TASK OBJECTIVE: Print the following entries without any change.

◇ ◇ ◇ ◇

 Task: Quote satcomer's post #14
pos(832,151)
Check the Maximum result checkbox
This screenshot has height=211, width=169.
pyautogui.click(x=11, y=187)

◇ ◇ ◇ ◇

TASK OUTPUT:
 Task: Quote satcomer's post #14
pos(832,151)
Check the Maximum result checkbox
This screenshot has height=211, width=169.
pyautogui.click(x=11, y=187)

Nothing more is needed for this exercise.